Etika dan Krisis Kepemimpinan Moral
Indonesia hari ini dihadapkan pada krisis etika publik yang akut. Kita menyaksikan praktik politik yang banal, birokrasi yang cenderung oportunistik, serta masyarakat yang semakin permisif terhadap pelanggaran moral. Dalam konteks teori etika publik yang diajukan oleh Dennis Thompson, ada keharusan bahwa kebijakan publik tidak sekadar legal, tetapi juga harus etis. Etika bukan pelengkap hukum, melainkan fondasi moral yang menopang legitimasi kekuasaan.

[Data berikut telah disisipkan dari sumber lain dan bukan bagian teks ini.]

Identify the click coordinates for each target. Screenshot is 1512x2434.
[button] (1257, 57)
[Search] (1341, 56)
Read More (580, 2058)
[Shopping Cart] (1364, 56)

Namun, dalam praktiknya, justru ada kekosongan moral di tengah hiruk-pikuk kebijakan. Kita terlalu lama terpaku pada pertumbuhan ekonomi sebagai indikator tunggal keberhasilan, melupakan pembangunan karakter dan integritas sebagai fondasi jangka panjang. Seorang filsuf kontemporer seperti Alasdair MacIntyre pernah menegaskan pentingnya “keutamaan” (virtues) dalam ruang publik agar institusi tidak hanya kompeten, tetapi juga benar secara moral. Maka, menjelang 2045, pertanyaan utamanya adalah: apakah kita sedang mencetak pemimpin yang hanya cerdas secara teknokratis, atau juga arif secara etis?
Jika etika hanya menjadi simbol, maka praktik kebijakan akan kehilangan jiwa. Kepemimpinan etis bukan hanya soal kejujuran pribadi, tetapi kemampuan mengambil keputusan berdasarkan nilai yang berpihak pada kebenaran, walau tak populer. Kita butuh paradigma kepemimpinan yang menempatkan integritas di atas diplomasi pencitraan, dan visi keadilan sosial di atas kompromi politik jangka pendek.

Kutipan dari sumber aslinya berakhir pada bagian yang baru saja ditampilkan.